The film can be dissected according to any number of theoretical approaches, and, as such, is a bit of catnip for intellectuals. Its incredible popularity at the time can probably be ascribed to its forthright discussion of sexual feeling – and its seeming demonisation of the same. The brief shot of water glistening on the heroine’s naked back as she crouches, sobbing, after a kill, is one of the more disturbing moments in 1940s film. But the armchair Freudianism underneath the film’s most wearisome bouts of imagery (doors, keys, swords) has long ago lost its punch.

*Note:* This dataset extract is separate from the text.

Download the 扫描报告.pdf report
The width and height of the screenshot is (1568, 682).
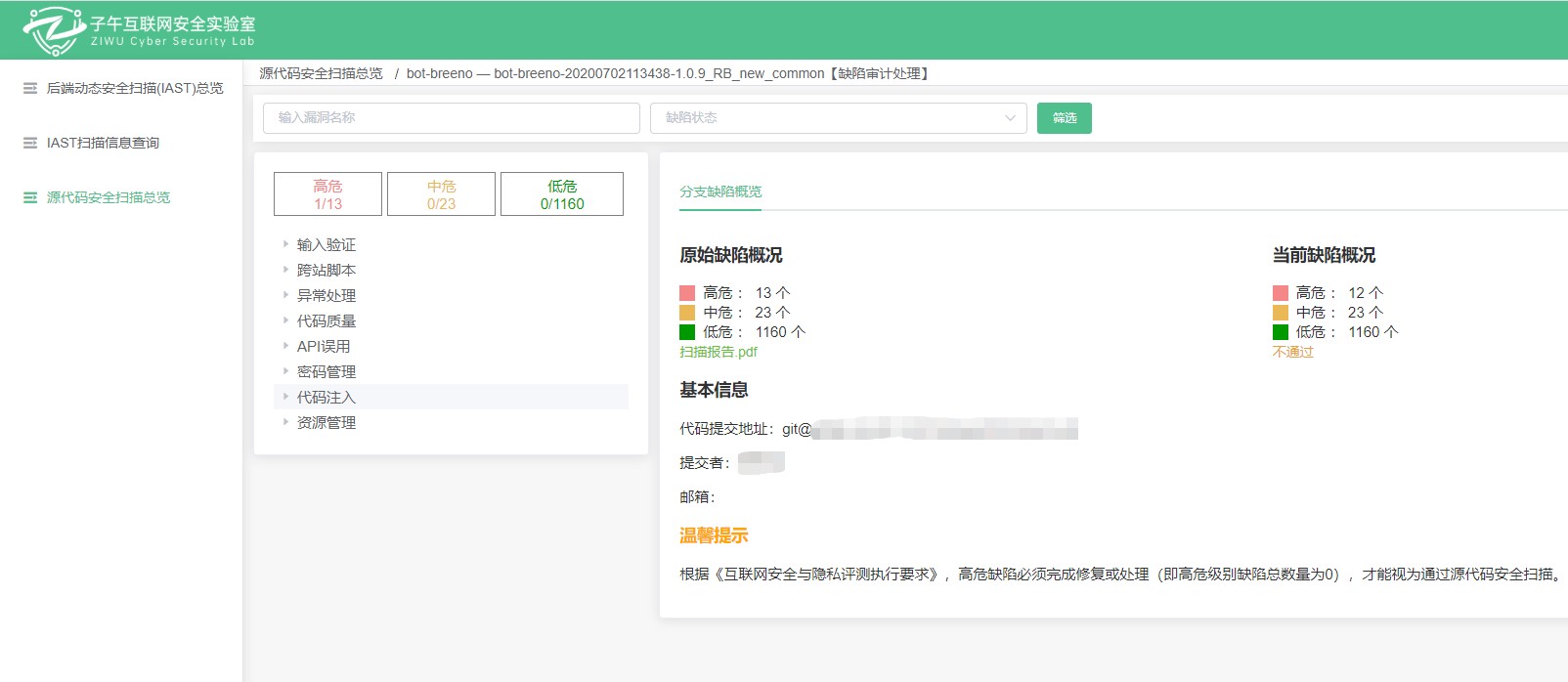(719, 352)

More persuasive is film scholar Dana B. Polan’s assertion that “Cat People is a tragedy about a world’s inability to accept, or even attempt to understand, whatever falls outside its defining frames”. The doomed Irena’s struggle owes a great deal to The Wolf Man (directed by George Waggner and scripted by Curt Siodmak) from the previous year – particularly the cursed protagonist, who struggles to warn those who scoff around him (Siodmak was on board for Lewton’s next film, 1943’s I Walked with a Zombie). In Irena’s case, the burden of proof increases exponentially, due to her sex. The completely unacceptable source of her transformative power, and the ease with which she is dismissed, insulted and preyed upon, mark important points, culturally, for pre-feminist America.

Excerpts from Weismann, Brad. “Cat People” Senses Of Cinema: An Online Film Journal Devoted To The Serious And Eclectic Discussion Of Cinema 44, (August 2007)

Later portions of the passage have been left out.